These days, it seems like influencer marketing is all the rage. We live in the era of endless podcasts getting more views than network news, YouTube stars and Instagram models hawking everything from hair and skin products to cosplay prosthetics, and Twitter mentions becoming show preparation for traditional media broadcasters. But does that mean a winning approach to marketing has to be completely transformed? Well, yes and no. When it comes to marketing and consumer public relations in the modern digital era, many of the rules have changed, and much remains the same. And, while influencer marketing seems like a “today” trend, the roots go back as far as advertising.
The Meaning of Influencer Marketing
Influencer marketing is a type of market-facing communication in which key leaders, subject experts, or influencers are hired, or otherwise compensated, to push a brand’s message into a targeted market. Instead of traditional commercial messages, where the brand speaks directly to the consumer, they bring in a familiar, trusted face to help get the word out.
Influencers are people who have power or “influence” over the thoughts, actions, or opinions of a group or groups. In traditional brand marketing, one might think of sports superstars like Michael Jordan, Bo Jackson or Tiger Woods. Or, models who went on to influence everything from the Cola Wars to major fashion trends, such as Cindy Crawford and Brooke Shields.
Exploring the Meaning of Influencer Marketing
The key first step in defining influencer marketing is understanding that each brand must identify the specific people who are already working as influencers for the people the brand is trying to reach.
While, in previous decades, the majority of influencers used in marketing were already household names, this is shifting in the digital world. With the continuing fragmentation of market segments, influencers that are well-known in certain circles could be relative nobodies in others.
While consumers still listen to superstars, there’s a growing trend of people who are decidedly not superstars gaining a lot of traction or influence in various different markets niches. Many of these people rocketed to influence thanks to social media moments. While they may not be – and may never be – household names, they are legends to their committed legion of fans.

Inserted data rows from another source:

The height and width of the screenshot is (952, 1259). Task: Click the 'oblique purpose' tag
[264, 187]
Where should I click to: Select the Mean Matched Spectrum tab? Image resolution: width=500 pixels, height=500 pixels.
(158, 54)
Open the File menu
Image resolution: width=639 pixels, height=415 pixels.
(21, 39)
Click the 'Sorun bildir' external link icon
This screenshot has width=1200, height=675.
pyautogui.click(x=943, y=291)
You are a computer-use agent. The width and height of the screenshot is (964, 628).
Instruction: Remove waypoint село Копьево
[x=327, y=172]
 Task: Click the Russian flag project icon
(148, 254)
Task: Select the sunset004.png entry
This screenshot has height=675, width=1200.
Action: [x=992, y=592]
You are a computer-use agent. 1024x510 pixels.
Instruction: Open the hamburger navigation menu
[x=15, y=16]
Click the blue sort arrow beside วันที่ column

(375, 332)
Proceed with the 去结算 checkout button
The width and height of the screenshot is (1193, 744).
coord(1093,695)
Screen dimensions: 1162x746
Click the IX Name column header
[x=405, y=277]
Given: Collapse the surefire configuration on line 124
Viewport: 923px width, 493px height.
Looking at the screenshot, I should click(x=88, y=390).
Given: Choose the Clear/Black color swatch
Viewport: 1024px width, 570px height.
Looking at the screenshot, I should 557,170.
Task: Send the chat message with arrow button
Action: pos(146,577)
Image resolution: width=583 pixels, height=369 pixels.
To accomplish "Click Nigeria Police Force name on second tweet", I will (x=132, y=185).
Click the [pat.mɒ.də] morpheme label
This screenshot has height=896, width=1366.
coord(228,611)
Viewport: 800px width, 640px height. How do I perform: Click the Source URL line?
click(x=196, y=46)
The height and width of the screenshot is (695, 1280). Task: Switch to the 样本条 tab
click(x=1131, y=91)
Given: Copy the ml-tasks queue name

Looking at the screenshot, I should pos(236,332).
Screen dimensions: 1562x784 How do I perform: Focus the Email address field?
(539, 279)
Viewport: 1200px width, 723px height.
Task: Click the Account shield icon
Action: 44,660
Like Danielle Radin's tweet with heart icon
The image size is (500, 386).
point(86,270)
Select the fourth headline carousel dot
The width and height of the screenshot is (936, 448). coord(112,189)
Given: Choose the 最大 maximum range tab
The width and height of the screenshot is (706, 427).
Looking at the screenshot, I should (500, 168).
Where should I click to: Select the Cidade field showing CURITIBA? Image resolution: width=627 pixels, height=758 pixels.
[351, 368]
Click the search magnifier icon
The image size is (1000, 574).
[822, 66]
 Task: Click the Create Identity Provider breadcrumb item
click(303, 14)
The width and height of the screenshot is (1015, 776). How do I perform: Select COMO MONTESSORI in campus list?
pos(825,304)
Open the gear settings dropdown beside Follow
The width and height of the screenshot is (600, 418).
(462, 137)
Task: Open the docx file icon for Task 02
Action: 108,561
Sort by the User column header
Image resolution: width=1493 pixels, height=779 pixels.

So, don’t just assume someone is or is not an influencer. Instead, find someone who has the ability through their voice or actions to cause other people to act on a message. Here are a few influencer traits to look for in order to understand how influencer marketing works:
Influencers have the authority people respect. Maybe not all people. In fact, these days, some influencers will have as many detractors as they do followers. That’s okay. Who is that brand trying to reach? When trying to reach the fans of that influencer, consider a message that won’t aggravate their detractors, but the more important factor is leveraging the authority that influencer has with their followers.
Influencers have knowledge people want. They attract followers because they have information, and they know how to convey it in a way that people appreciate or find applicable or entertaining.
Influencers also have relationships people appreciate. Famous or relatable people recommending products or services has always been a great way to sell, but influencers are able to convince their fans because they’ve built a special level of trust due to the interaction available on social media.
To summarize, influencer marketing is about leveraging the authority, knowledge, and relationships that other people have within a market or niche in order to introduce a brand to the consumer in a way they will appreciate.